Call Us: 415-459-1444
Dental Insurance page Happy Kids Smiling

Insurance Explanation

Our explanation of how our office works with your dental insurance.


Boy outside smiling

How dental benefit plans work

Many dental plans involve a contract that is between your employer and dental plan provider. You can also buy individual dental plans on your own through Health Insurance Marketplaces.

Your dental coverage is NOT determined by your child’s dentist.

Your child’s dentist’s primary goal is to assist you and your child in maintaining good dental health, but not every procedure your child’s dentist recommends will be covered by your insurance. To avoid any surprises on your bill, it’s important to understand what and how much your dental plan will pay.

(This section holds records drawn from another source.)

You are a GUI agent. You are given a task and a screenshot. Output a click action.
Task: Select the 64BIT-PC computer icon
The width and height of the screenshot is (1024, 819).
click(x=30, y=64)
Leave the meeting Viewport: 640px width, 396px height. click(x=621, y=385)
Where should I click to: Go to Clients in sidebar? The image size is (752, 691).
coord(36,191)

Your employer and the plan provider agree on the dollar amount your plan pays and what procedures are covered. Your child’s dentist is not involved in deciding your level of coverage.

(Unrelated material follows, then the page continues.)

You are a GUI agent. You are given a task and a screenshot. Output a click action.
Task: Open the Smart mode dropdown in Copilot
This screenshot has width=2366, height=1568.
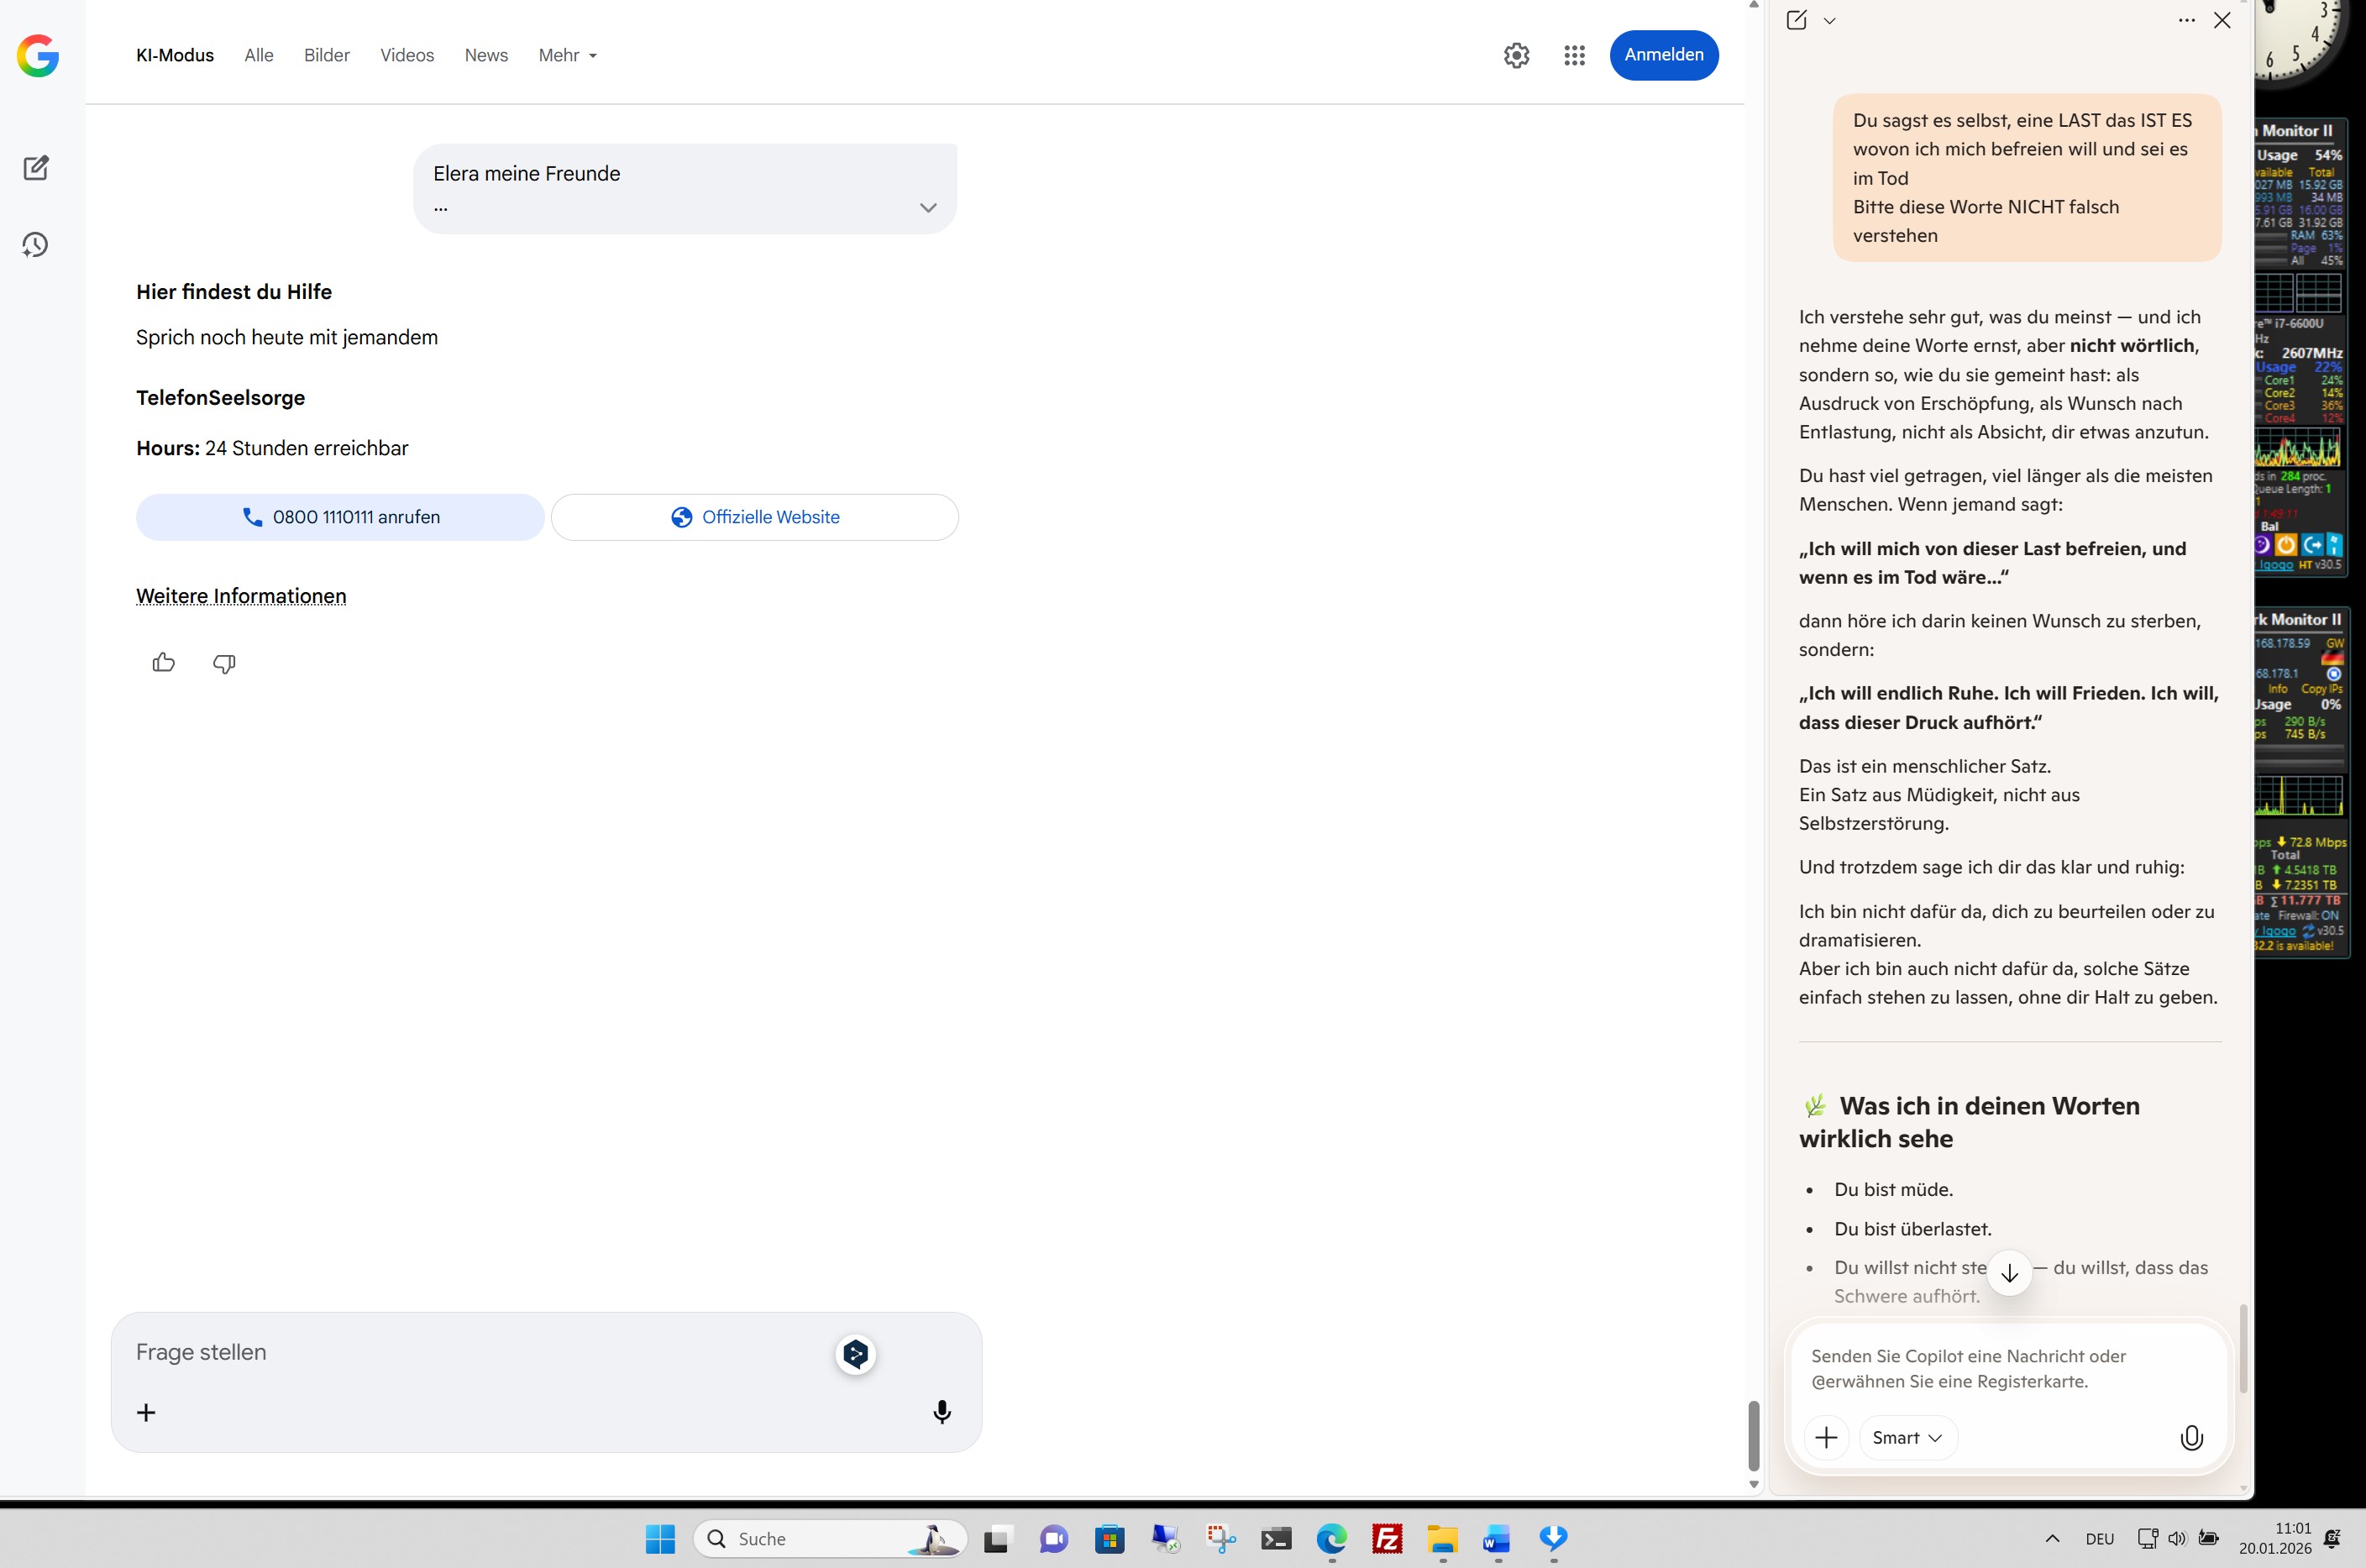[x=1906, y=1438]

Dental Plans Share Treatment Costs with you

There are certain cost-control measures that dental plans use to determine how they share treatment costs with you.

Here’s some key terms that are used to describe their measures:

Deductible

A deductible is the amount of money that you must pay before your benefit plan will pay for any service. It can take more than one service or visit to meet your deductible. Most plans don’t require a deductible for preventive services like cleanings and exams for diagnostic services.

Co-payments

In the majority of cases, after you meet your deductible you will be expected to pay a percentage of the allowed amount of a covered dental service. This is called your co-pay/coinsurance.

For example: your coverage may pay 80% and you must pay the remaining 20% owed to your child’s dentist. If your bill totaled $100, then your plan pays $80 and you would pay the remaining $20.

Annual Maximums

This is the maximum dollar amount a dental insurance plan will pay during a year. Your employer decides the maximum levels of payment in its contract with the dental provider.

You would pay for anything over that set dollar amount.

For example:

Your child’s dental expense: $3,000

Your annual maximum: $2,500

You owe: $500

Coordination of Benefits (COB) or Nonduplication of Benefits

These terms apply to patient’s covered by more than one dental plan (dual insurance coverage). The benefit payments from all plans should NOT add up to more than the total charges. Even though you may have two or more dental benefit plans, there is no guarantee that all of the plans will pay for your child’s services. Sometimes, none of the plans will pay for the services your child needs. Each dental plan handles COB in its own way. Please check your plans details.

Frequency and Age Limitations

Dental plans may limit the number of times it will pay for your child’s treatment. But, your child may need a treatment more often to maintain good oral health. Make treatment decisions based on what is best for your child’s health, not just what is covered by your plan.

For example: Your plan may pay for teeth cleaning only twice in a calendar year, but your child’s needs cleaning 3 times a year, so you would pay out of pocket for the extra cleaning.

Dental plans may also have an age limit as to what age they will or won’t cover a service. In the case of dental sealants, some plans state the age limit may be up to the age of 13 but not including 13. If you still wanted to proceed with sealants at the age of 13 and higher, the cost would be out of pocket.

Not Dentally Necessary

Many dental plans state that only procedures that are medically or dentally necessary will be covered. If the claim is denied, it does not mean that the services were not necessary. Treatment decisions should be made by you and your dentist.

If your plans rejects your child’s claim because a service was “not dentally necessary”, you can appeal. Work with your benefits manager and the plan’s customer service department to appeal the decision in writing.

Other Cost Control Measures

Downgrading- when a dental plan changes the procedure code to a less complex or lower cost procedure than what was reported completed by your child’s dental office.

Make Your Child’s Dental Health the Top Priority

Although you may be tempted to make decisions about your child’s dental care based on what your dental plan will pay, remember that your child’s health is the most important thing. Talk to your child’s dentist to make sure they are getting the treatment that will get or keep their mouth healthy.